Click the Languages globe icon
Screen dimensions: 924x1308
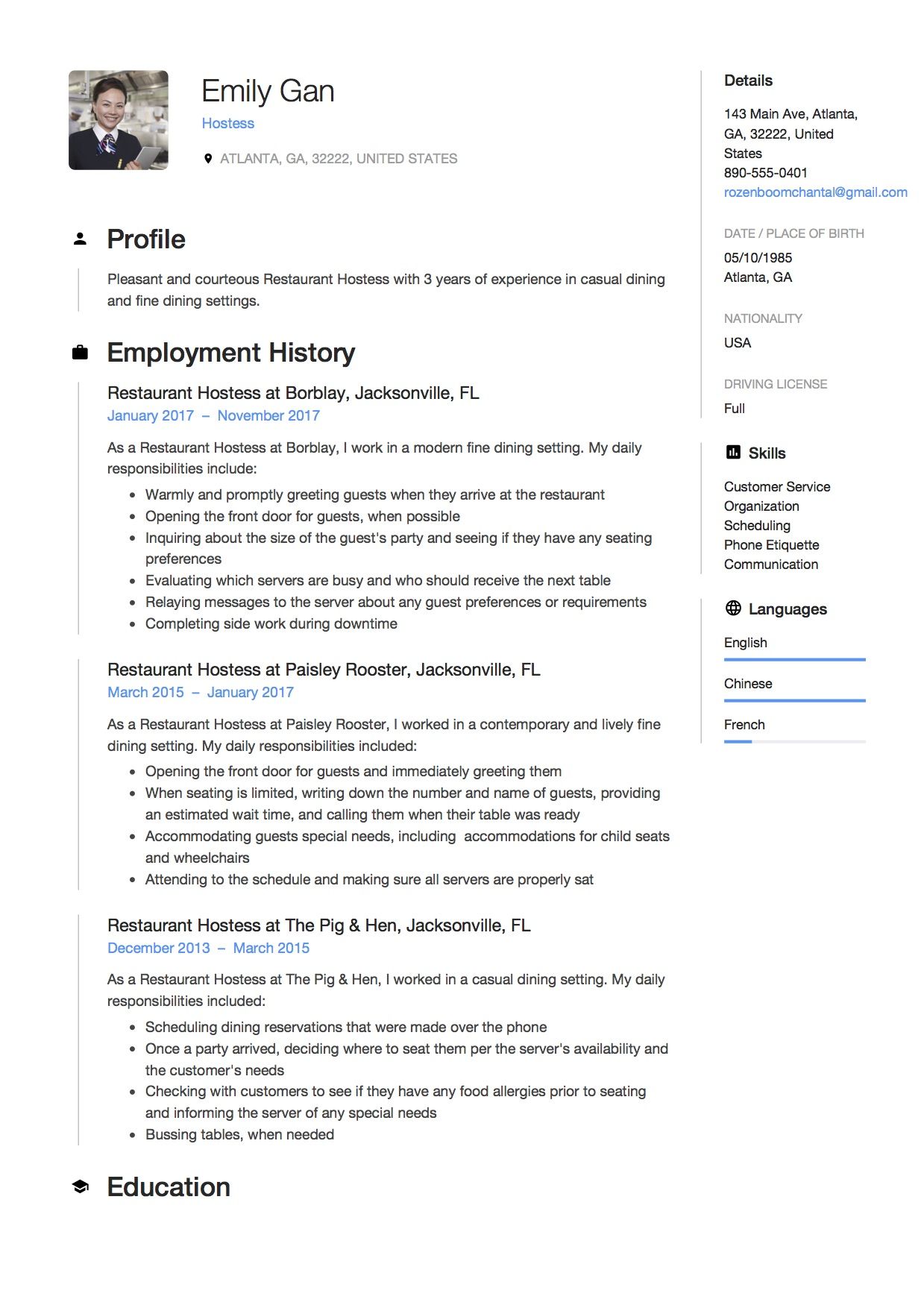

--

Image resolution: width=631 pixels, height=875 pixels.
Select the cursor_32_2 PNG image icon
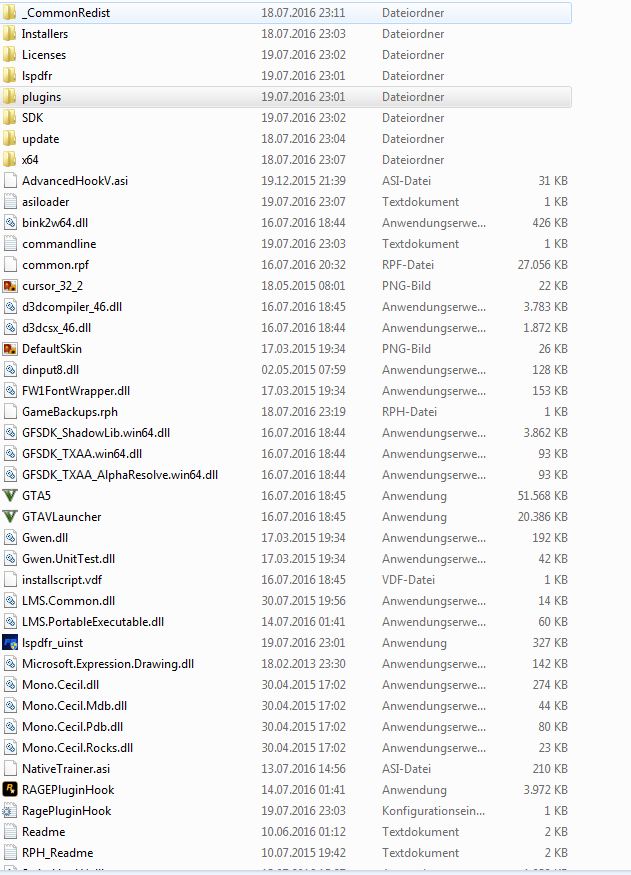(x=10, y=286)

* Task requirements *
All that is wanted is a faithful reproduction of the line above with "Click the Languages globe icon", the line with "Screen dimensions: 924x1308", and every line in between.

* The completed task *
Click the Languages globe icon
Screen dimensions: 924x1308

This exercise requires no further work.